Una volta scese in strada, si incamminarono verso il centro del paese, poiché, poco oltre un incrocio in fondo alla via, sorgeva la casa della famiglia Glimmer. Il loro figlio più grande, Ethan, era forse l'unica persona che Eileen chiamasse sinceramente suo amico. Si conoscevano fin dall'infanzia, tanto che non ricordava più nemmeno il momento del loro incontro: dal suo giovane punto di vista, era come se loro e le loro famiglie si fossero conosciute da sempre. Prima di svoltare all'incrocio, però, Eileen si fece sfuggire un'occhiata verso la direzione opposta, dove si trovava il fabbro, anche se l'officina era troppo lontana per essere scorta. Arrivarono davanti ad un portone di un legno rustico con un batacchiò molto semplice, e bussarono. Eileen aveva sempre amato quel portone, la faceva sentire a casa, accolta, e infatti non dovette stare a fissarlo per molto: dopo pochi secondi era già stato aperto dalla padrona di casa, Dorothy, madre di Ethan e donna estremamente affettuosa, tra le altre cose. Mentre avvinghiava Eileen in uno stretto abbraccio, alle sue spalle suo marito Flynn incrociò lo sguardo con la ragazza e, con una smorfia, alzò ironicamente gli occhi al cielo. Ancora dietro, intenti ad apparecchiare, c'erano Ethan, la sua sorellina Thea, di dieci anni, e la zia Pamela.
Thea, con una pila di piatti in mano, quasi cadde a faccia in avanti sulla tavola, cercando di appoggiarli velocemente e andare ad accogliere le sue ospiti. Imitando la madre, anche lei abbracciò prima Melany e poi Eileen, sussurrandole all'orecchio: «Vieni, vieni! Ti ho tenuto il posto a capotavola vicino a me!» e, presole la mano, la trascinò con sé.

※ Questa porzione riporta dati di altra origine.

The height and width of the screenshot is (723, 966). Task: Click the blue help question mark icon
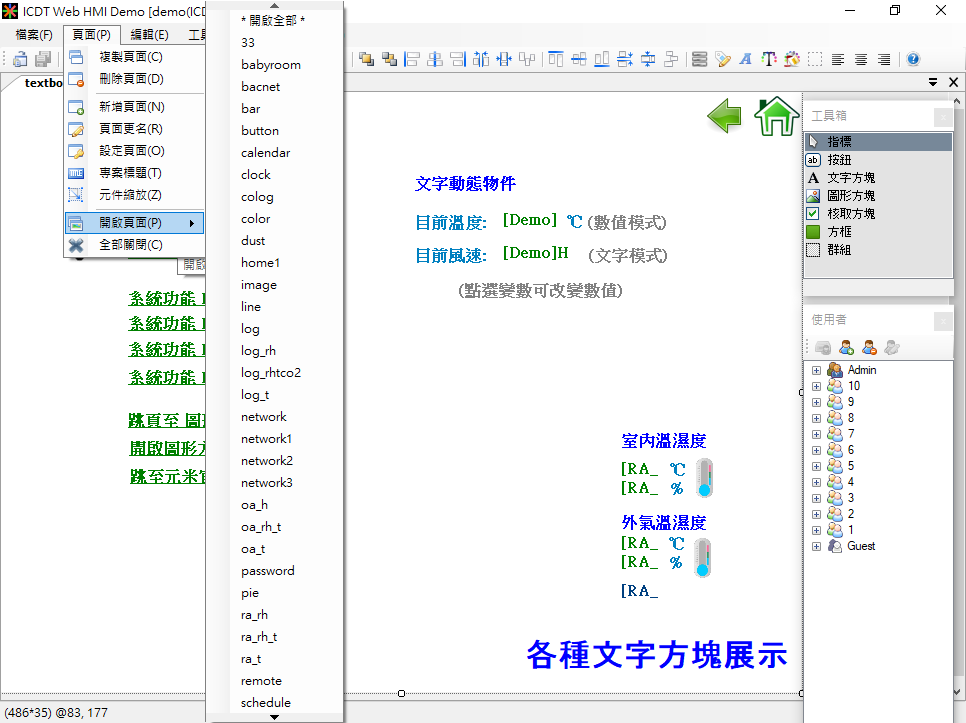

Dorothy, chiudendo la porta di casa, si rivolse a Melany: «Scusate, siamo un po' in ritardo con i preparativi, ma vedrete che con la cena ci faremo perdonare! Le pesti mi hanno aiutato a cucinare, sai?»
«Non scusarti, amica mia, sai che non dovrai mai farlo con me. Devo solo ringraziarti per aver reso possibili questi festeggiamenti e aver pensato a tutto.»
Dopo qualche istante, aggiunse, con tono incerto: «E la nonna... come sta?»
Dorothy abbassò un momento la testa, scuotendola quasi impercettibilmente.
«Sta com'è normale che stia, alla sua età. Non vive e non muore. Le ho portato del passato di verdure, prima, e ora sta dormendo serena. È per questo che non sono preoccupata» bisbigliò, avvicinandosi all'amica. «Ha sempre un'espressione serena, sia nella veglia che nel sonno.»
«È prontooo!» una voce squillante interruppe quella e altre conversazioni, richiamando ognuno al suo posto. Eileen sedette al posto d'onore sul lato corto, una volta riservato a nonna Esther, tra Thea alla sua destra e Ethan a sinistra, mentre la sedia vuota preparata per Niadh venne messa da parte per fare più spazio ai commensali. Com'era d'usanza, all'inizio del pasto alzarono i calici in un brindisi dedicato a tutti i presenti, e in particolare ad Eileen e al suo nuovo lavoro.
La cena proseguì allegramente, tra chiacchiere e piatti dall'impagabile sapore casalingo.
«Domani vuoi compagnia per andare alla Torre?» domandò ad un certo punto Ethan, guardando alla sua destra.
«Anche io voglio venire!»
«Tu hai la scuola domani mattina, e ci vai.» puntualizzò il ragazzo, allungando un calcio scherzoso alla sorella, seduta di fronte a lui.
Eileen non diede a Thea il tempo di protestare: «Mi farebbe tanto piacere!» esclamò, sollevata. «Stavo per chiedertelo io. E, più avanti, potrò portarvi entrambi lì quando vorrete.»
Bastò questo per fare tutti contenti.